My 'hood: Mario Maccarone (Mario's Café)

Mario Maccarone loves Fitzroy, even if he misses some of those that have disappeared

When Mario Maccarone started Marios Café back in the ’80s with his best friend Mario De Pasquale, they would fantasise about the future. “We used to dream about Melbourne having more cafés, and now of course they’re everywhere,” he says. “Within a few years of opening, we had people travelling from all parts of Melbourne to eat at Marios.”

Brunswick Street has been kind to Marios Café since it opened its doors on that day in April 1987. “At the time, Fitzroy was very low-rental – most of the shopfronts were either boarded up, or musicians were living in the shopfronts, with the windows curtained off.” Now they’re a destination: “We’re a bit of a landmark in Brunswick Street. We get lots of interstate and international people coming to find us.”

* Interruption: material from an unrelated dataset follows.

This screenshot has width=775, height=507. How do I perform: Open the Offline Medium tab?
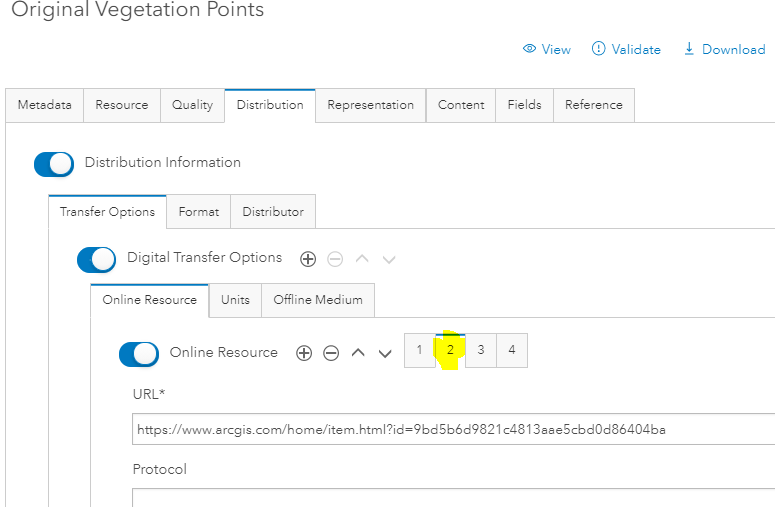coord(317,300)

Still, running a café in Fitzroy for almost 30 years is both a blessing and a curse. As Mario says, “Fitzroy has gone from being a part of town that a lot of people didn’t even want to go near, to being the absolute hub of Melbourne – but there are downsides to being a hub. In our part of Brunswick Street there’s the new trend of what I called ‘stand and eat’ – people standing around eating fast food in the street. Right now within cooee of Mario’s there are three souvlaki shops, and they’re open all night. Ten or 15 years ago, there was none of that. It was all sit down eating and drinking.”

Mario misses the transient population, saying that, “Fitzroy has turned into the mortgage belt of Melbourne. Twenty years ago kids were renting in the back streets. Now people are buying in the back streets and their disposable income is less, which means they eat out less. Twenty-five years ago, just about all our staff lived in Fitzroy. Now, virtually none of them do. They can’t afford the rentals.”

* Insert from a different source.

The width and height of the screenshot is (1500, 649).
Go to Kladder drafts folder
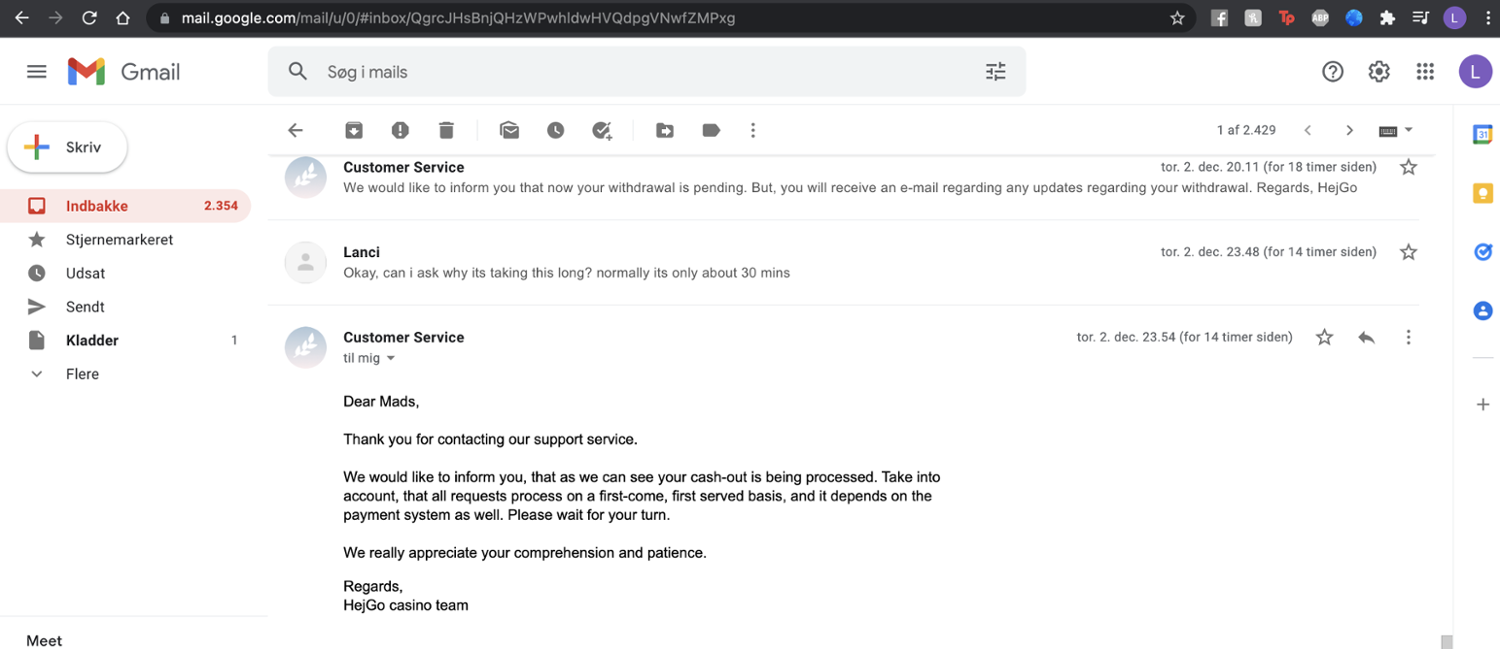pos(92,340)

Overall, Mario laments that there is now a lack of diversity in the area. “You walk up and down the street and everything’s either a food outlet or a retail outlet.” He provides the example of an elderly Italian couple that used to run a grocery store “with fabulous cheeses. They were there for 40 years, and they embraced the changing clientele, until eventually someone came along and offered them enough money, and they were gone.”

Marios Café, 303 Brunswick St, Fitzroy.